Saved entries
## Begin

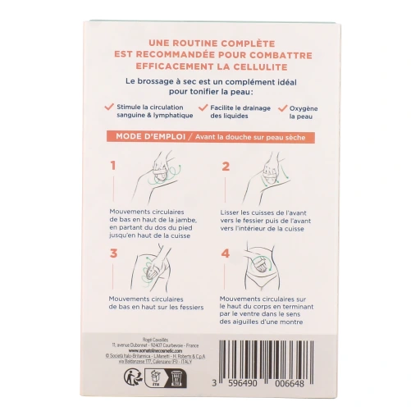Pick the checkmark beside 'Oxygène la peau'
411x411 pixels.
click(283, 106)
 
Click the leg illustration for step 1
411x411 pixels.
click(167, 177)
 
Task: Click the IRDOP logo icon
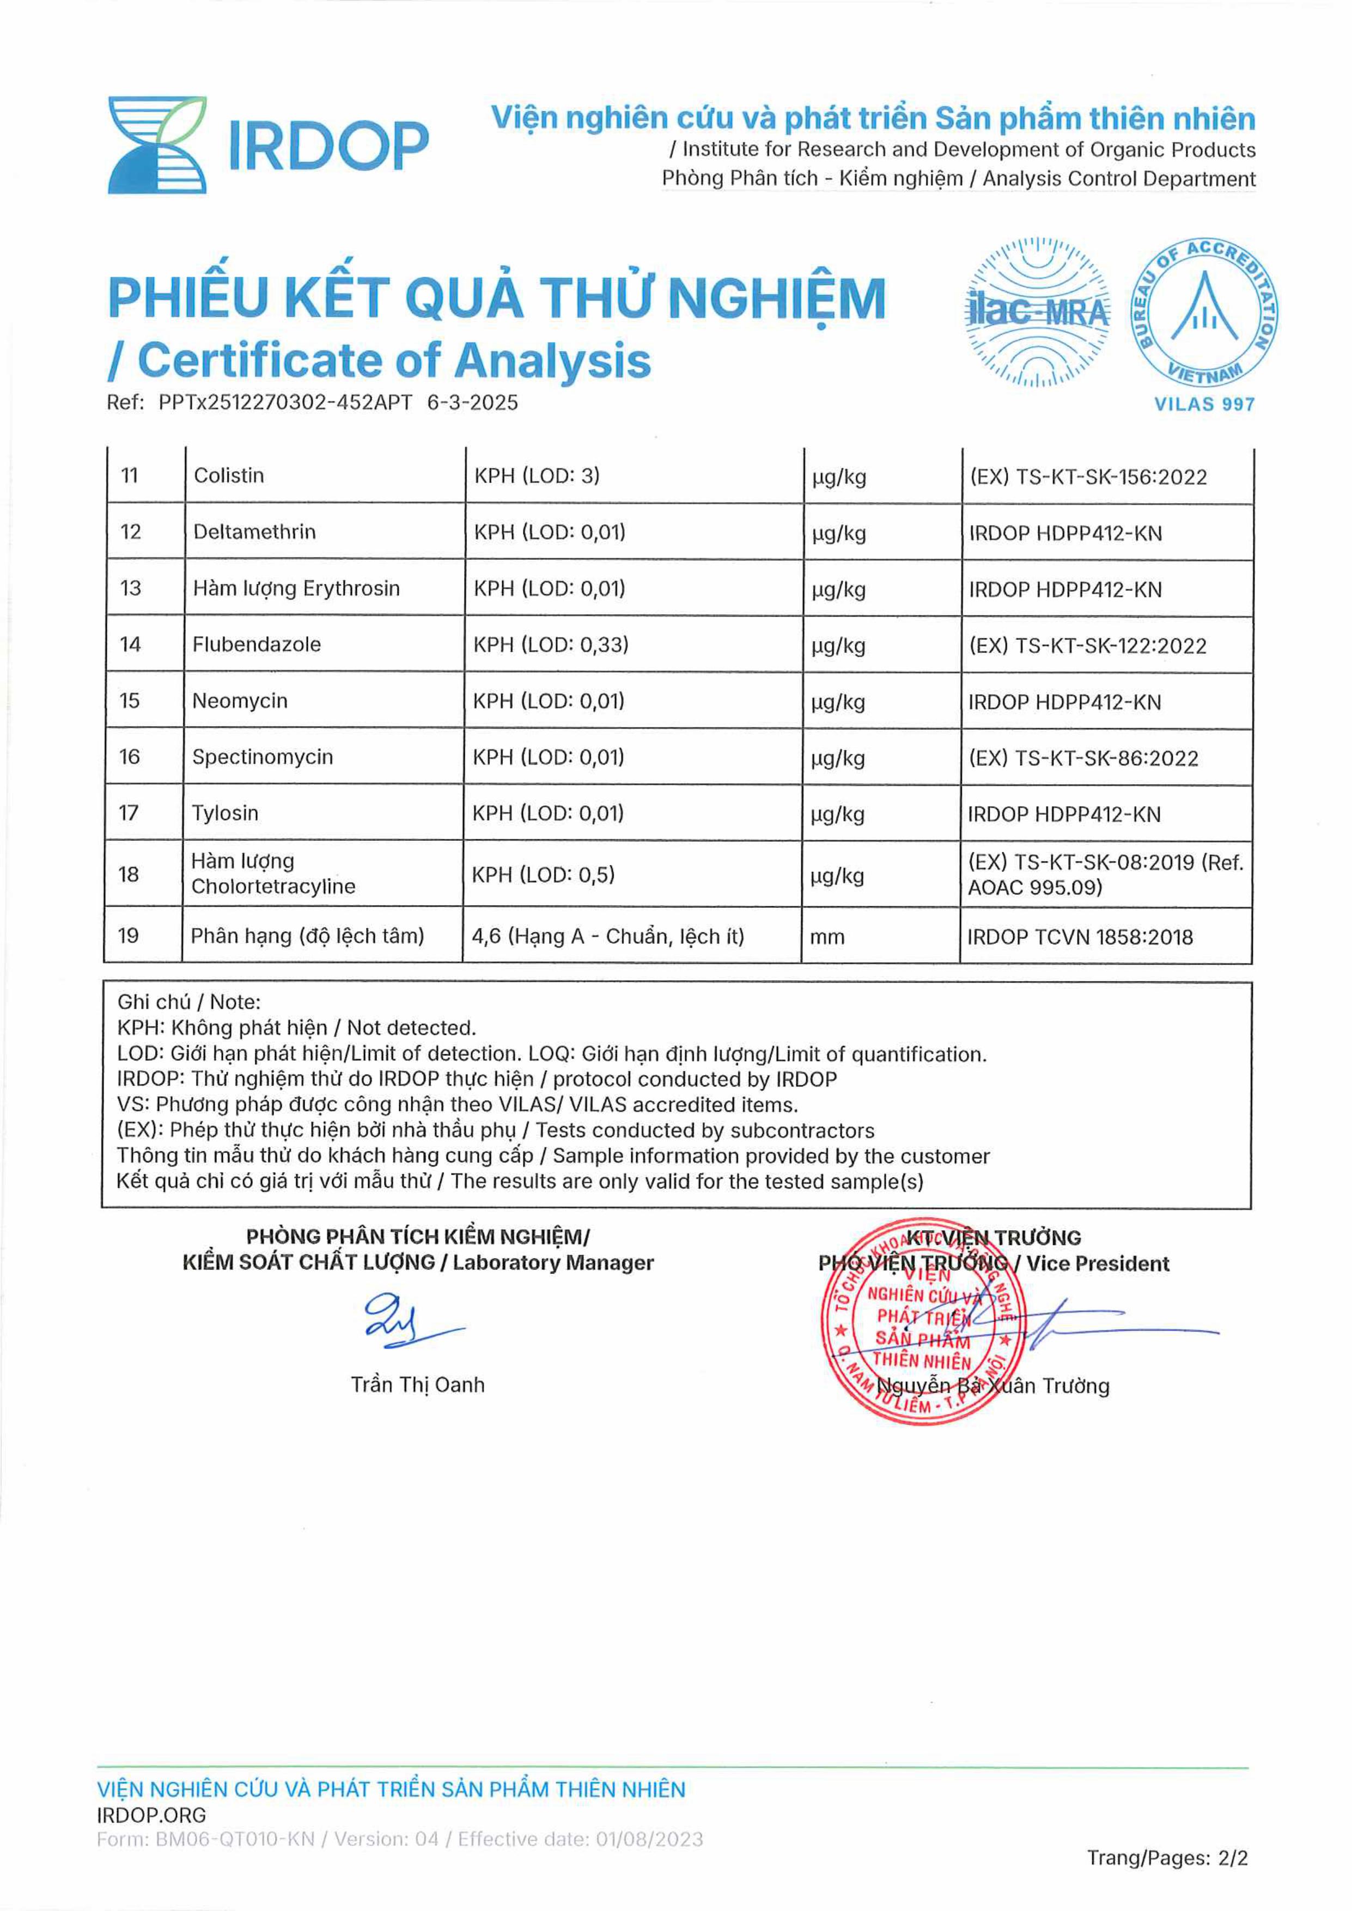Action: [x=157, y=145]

## End

Rewrite all the items above, switching "illustration" to "drawing" and leaving everything else unchanged. Omit the pictures from your answer.

Expected output
Pick the checkmark beside 'Oxygène la peau'
411x411 pixels.
click(283, 106)
 
Click the leg drawing for step 1
411x411 pixels.
click(167, 177)
 
Task: Click the IRDOP logo icon
Action: [x=157, y=145]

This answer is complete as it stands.